=== The data ===

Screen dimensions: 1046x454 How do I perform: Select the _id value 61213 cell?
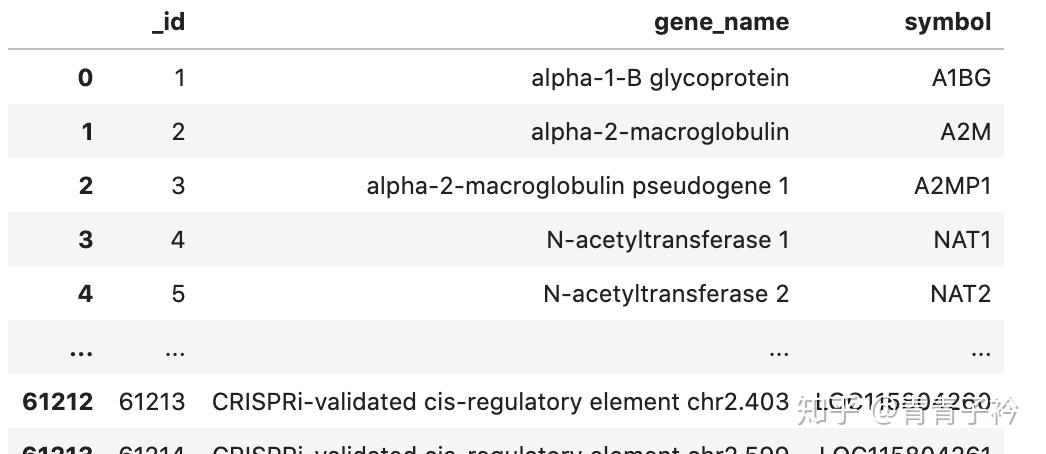click(x=151, y=401)
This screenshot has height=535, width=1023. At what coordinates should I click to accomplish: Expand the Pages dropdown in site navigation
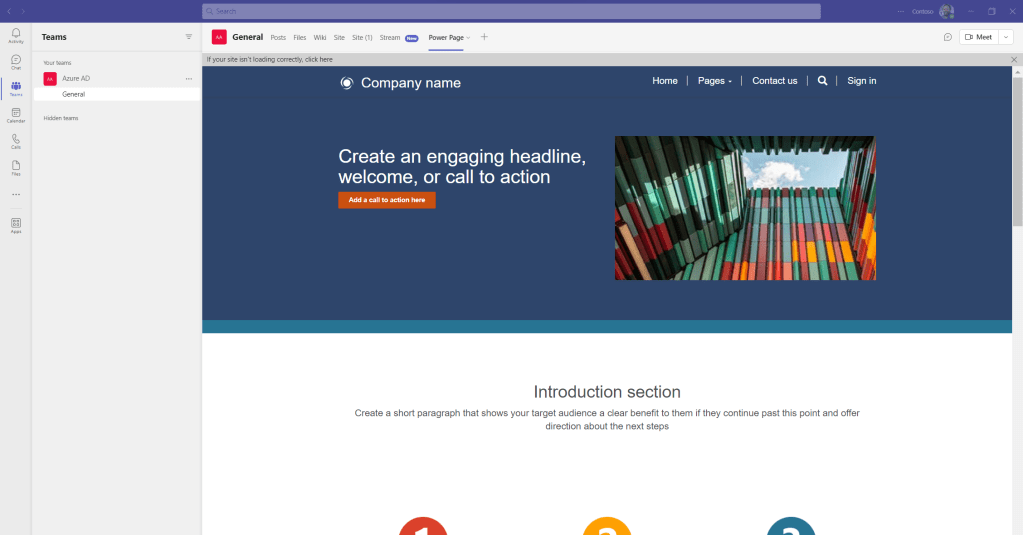(x=714, y=81)
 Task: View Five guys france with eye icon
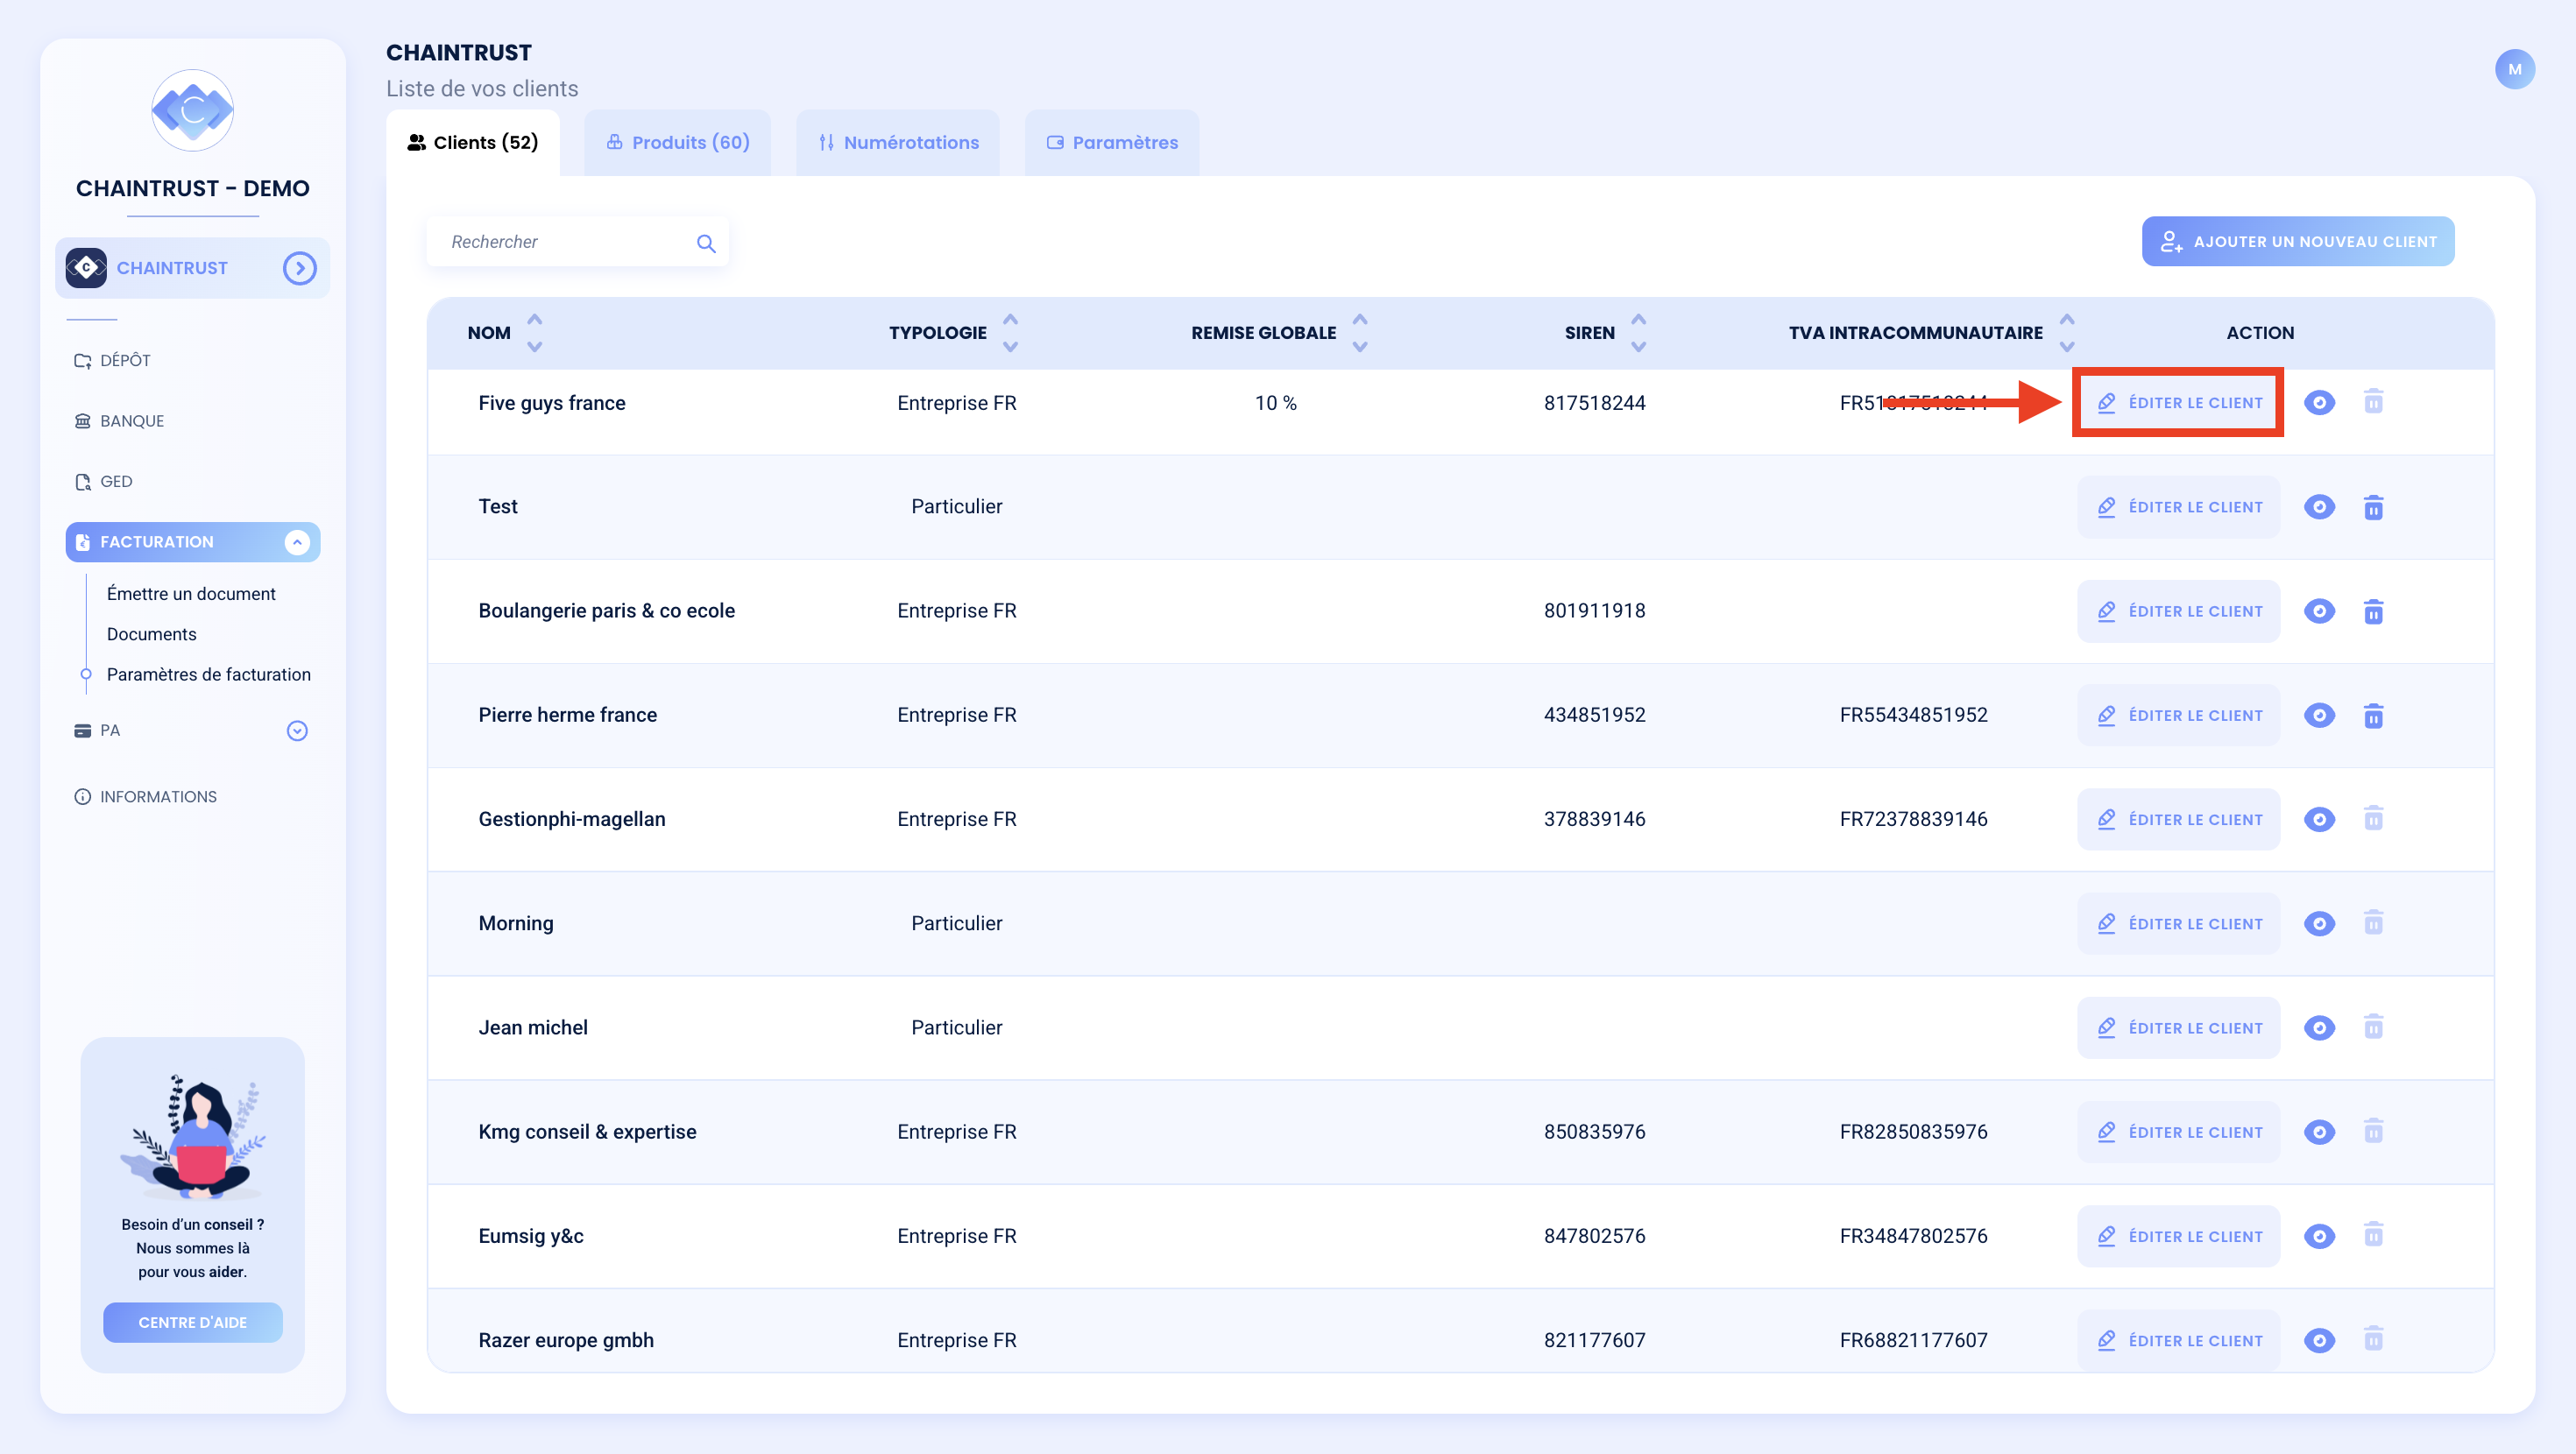(x=2319, y=403)
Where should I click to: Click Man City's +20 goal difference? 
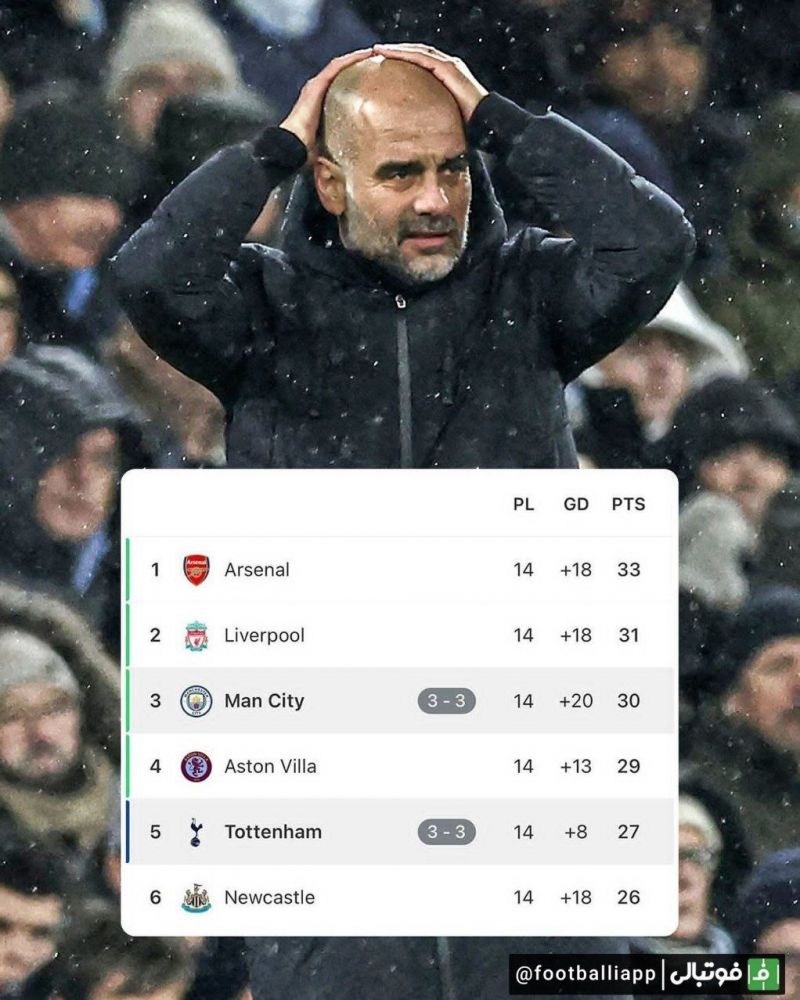(575, 701)
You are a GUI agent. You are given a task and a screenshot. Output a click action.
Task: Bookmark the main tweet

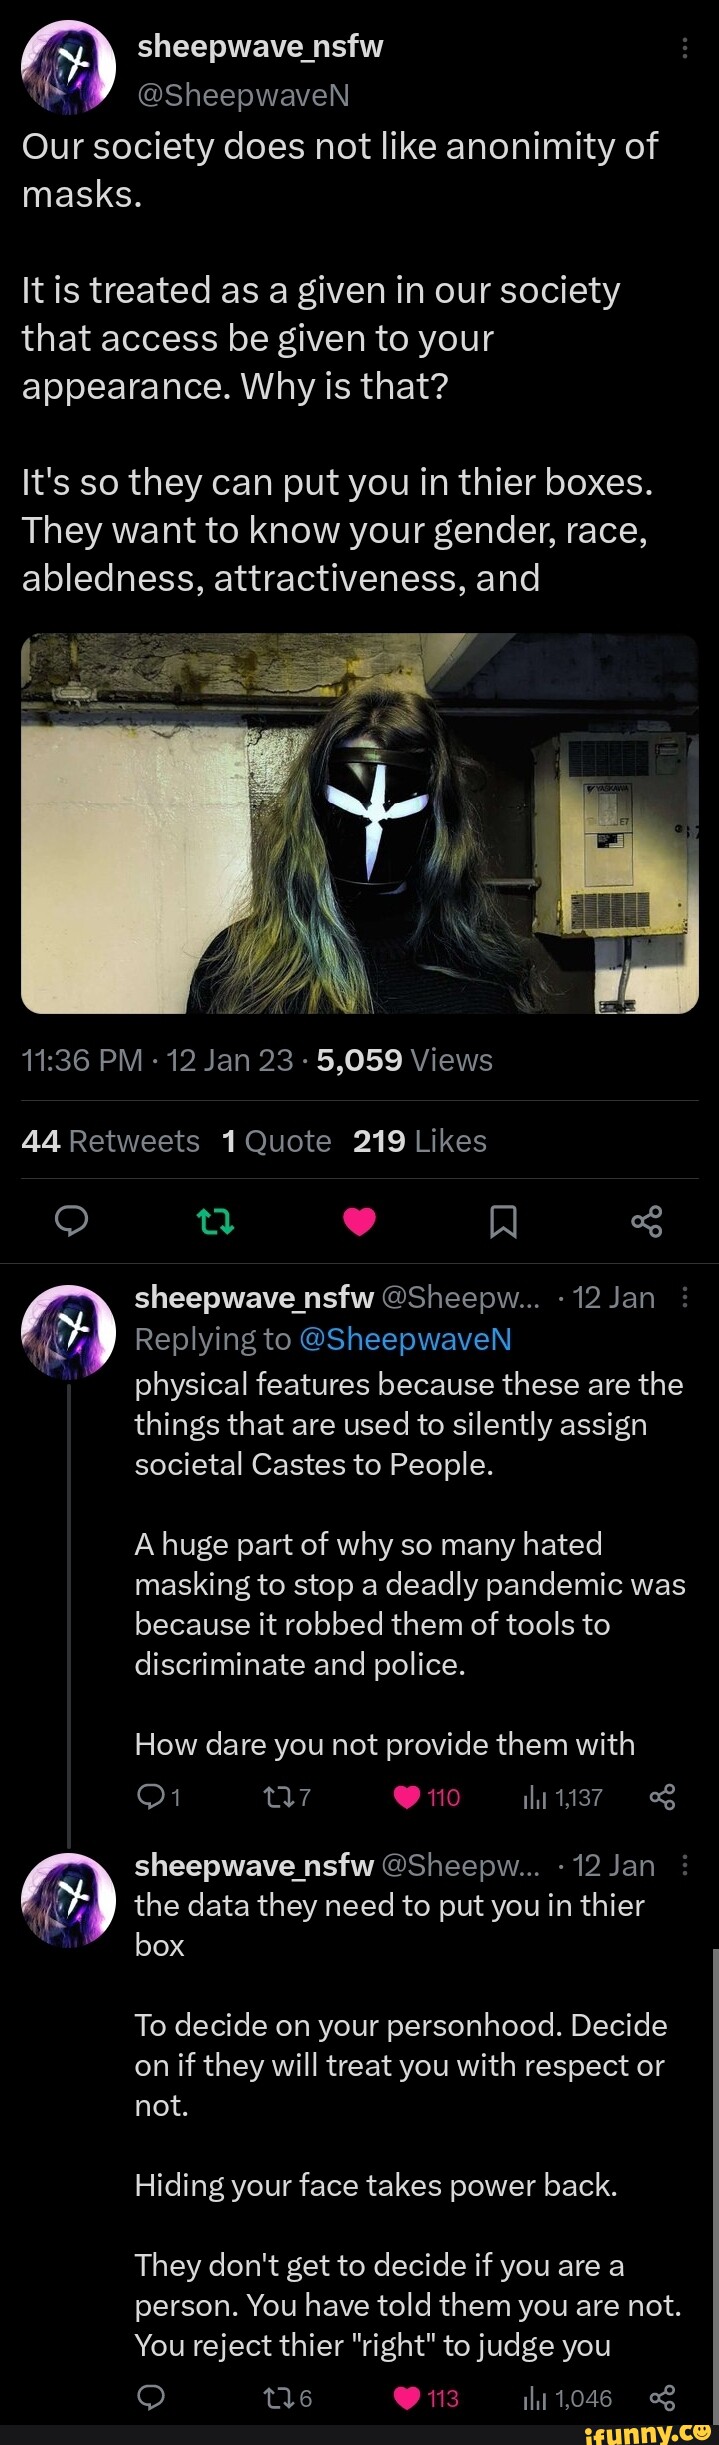[503, 1221]
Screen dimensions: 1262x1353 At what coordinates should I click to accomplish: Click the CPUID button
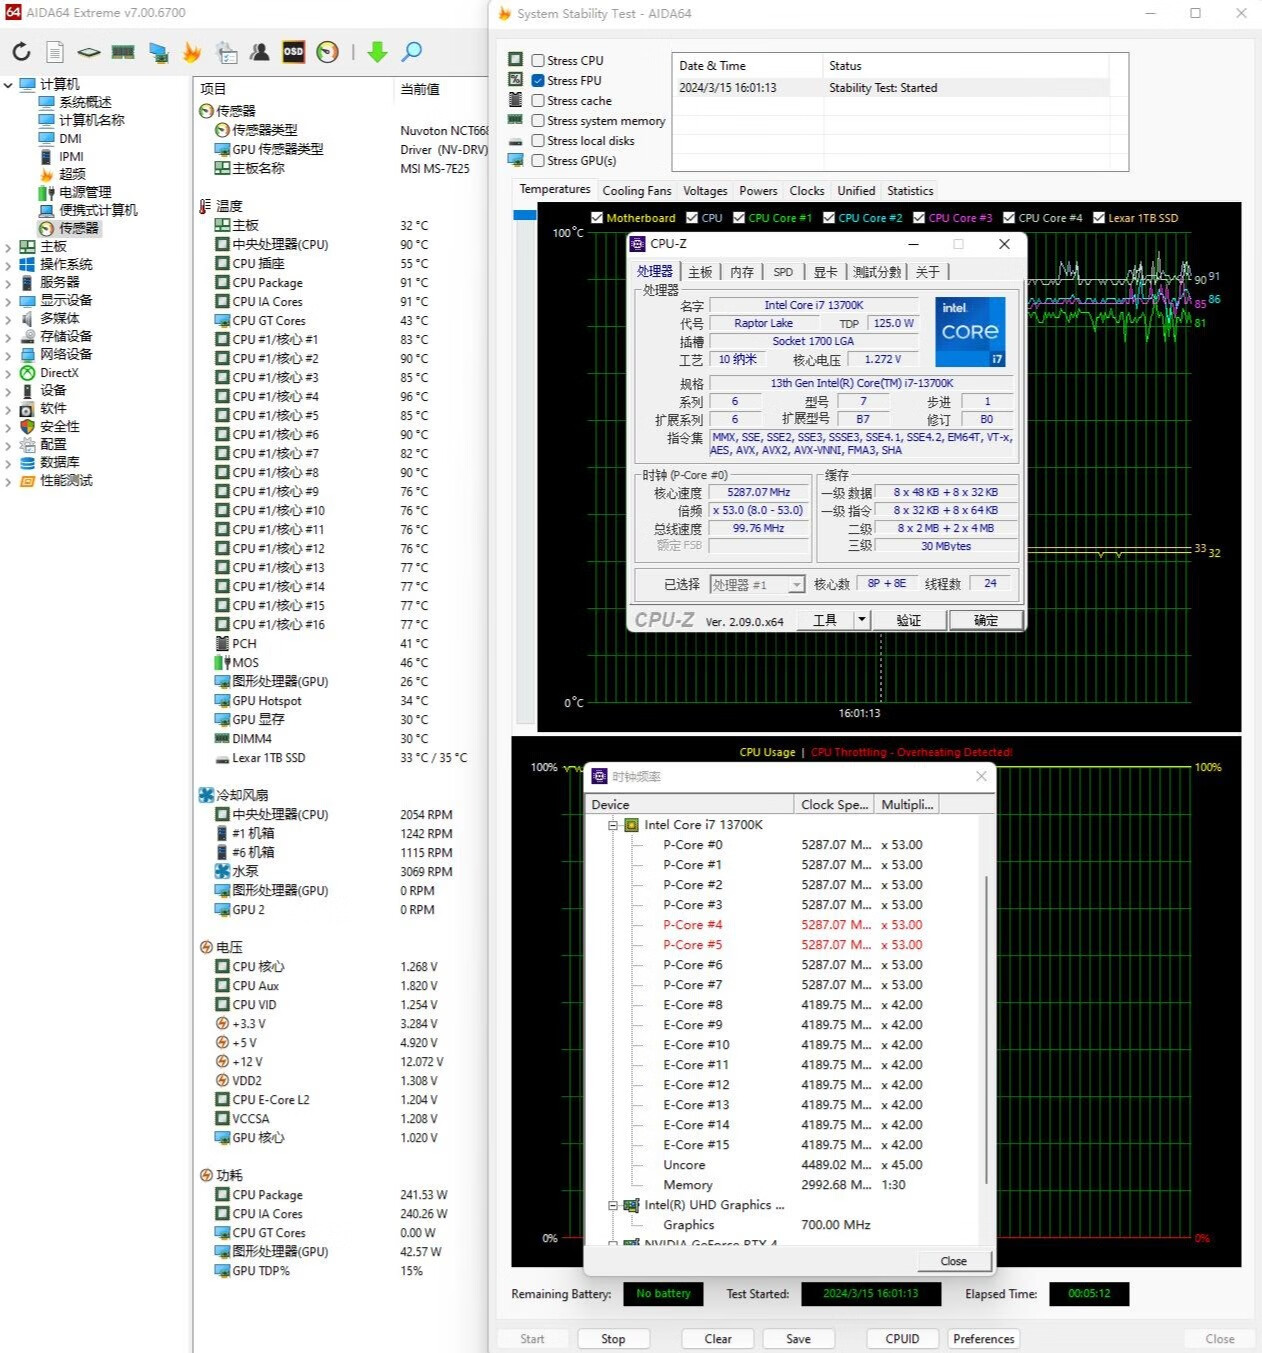[902, 1339]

===

▸ Instructions to follow
Copy exactly the lines that run from the line containing "Screen dimensions: 1262x1353" to the end of the data above, keeping both end lines and leaving out all pictures.

▸ Result
Screen dimensions: 1262x1353 At what coordinates should I click to accomplish: Click the CPUID button
[902, 1339]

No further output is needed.